Two main drug mechanisms - Increasing voltage gated Ca2+ channel activity to increase intracellular Ca2+.

Reducing expulsion of calcium from the cytoplasm, maintaining a higher intracellular Ca2+ for longer

Question 19

Describe mechanism for sympathetic effect on the heart

Answer 19

Beta-1 adrenergic receptors are found on the contractile cells of the heart. Adenylate cyclase catalyses the conversion of ATP to cAMP + 2Pi. The cAMP activates protein kinase A, which phosphorylates the Ca2+ ion channel, causing them to open more easily, so increasing intracellular calcium.

Increased intracellular Ca2+ causes increased calcium induced calcium release, which leads to more binding to troponin C, more actin myosin binding and greater contraction.

Question 20

Describe digoxin action

Answer 20

Inhibition of Na+/K+ -ATPase exchanger. Example of active transport, uses energy from hydrolysis of ATP. For every ATP molecule that the pump uses, three Na+ are exported, two K+ are imported.

Inhibition of this, results in build up of Na+ inside the cell. Reduces Na+ gradient.

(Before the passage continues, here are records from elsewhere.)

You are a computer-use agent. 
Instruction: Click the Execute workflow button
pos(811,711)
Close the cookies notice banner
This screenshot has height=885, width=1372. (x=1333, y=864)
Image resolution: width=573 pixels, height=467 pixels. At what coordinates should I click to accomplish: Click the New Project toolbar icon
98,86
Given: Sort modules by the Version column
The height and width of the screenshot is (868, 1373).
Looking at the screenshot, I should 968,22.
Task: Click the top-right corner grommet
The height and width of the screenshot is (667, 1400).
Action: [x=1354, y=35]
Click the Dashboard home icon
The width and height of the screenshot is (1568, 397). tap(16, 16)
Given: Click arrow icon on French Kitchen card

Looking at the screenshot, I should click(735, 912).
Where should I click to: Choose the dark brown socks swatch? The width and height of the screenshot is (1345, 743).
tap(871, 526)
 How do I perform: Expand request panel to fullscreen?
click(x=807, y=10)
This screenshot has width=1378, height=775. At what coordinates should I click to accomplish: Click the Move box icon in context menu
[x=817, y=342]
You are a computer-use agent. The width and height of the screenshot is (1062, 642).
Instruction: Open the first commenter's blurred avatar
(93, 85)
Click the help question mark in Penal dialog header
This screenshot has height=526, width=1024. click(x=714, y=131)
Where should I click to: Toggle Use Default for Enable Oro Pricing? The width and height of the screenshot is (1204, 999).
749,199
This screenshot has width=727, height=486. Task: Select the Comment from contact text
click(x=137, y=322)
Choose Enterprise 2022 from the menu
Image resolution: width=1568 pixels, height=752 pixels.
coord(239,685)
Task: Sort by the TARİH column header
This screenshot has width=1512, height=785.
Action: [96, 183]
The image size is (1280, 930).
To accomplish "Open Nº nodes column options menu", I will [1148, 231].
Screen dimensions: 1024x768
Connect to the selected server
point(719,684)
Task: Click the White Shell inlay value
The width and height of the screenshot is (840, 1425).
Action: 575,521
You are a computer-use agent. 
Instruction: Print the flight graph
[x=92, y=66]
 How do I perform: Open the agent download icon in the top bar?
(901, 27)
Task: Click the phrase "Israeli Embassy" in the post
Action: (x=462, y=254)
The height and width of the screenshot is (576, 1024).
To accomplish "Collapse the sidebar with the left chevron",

Net result of inhibiting the Na+/K+-ATPase exchanger is increased intracellular Ca2+, which increases cardiac contraction and also increase the amount of Ca2+ placed in the sarcoplasmic reticulum store. Greater CICR during depolarisation and greater force of contraction when the next action potential comes alonh.

Question 21

HOw is dobutamine different to noradrenaline

Answer 21

Specifically targets the heart, very weak activity on other types of beta receptors.

Question 22

What does glucagon do as an inotropic agent

Answer 22

Glucagon stimulates other receptors linked to the same G protein second messengers. Useful if beta-1 receptors are blocked.

Question 23

What does amrinone do as an inotropic agent

Answer 23

Phosphodiesterase inhibitor for heart specific type PDE3, which normally reduces cAMP and so decreases PKA activity, limiting contractility. Inhibiting PDE3 prevents reduction in cAMP, increases PKA activation, more phosphorylation of Ca2+ channels and increased contractility.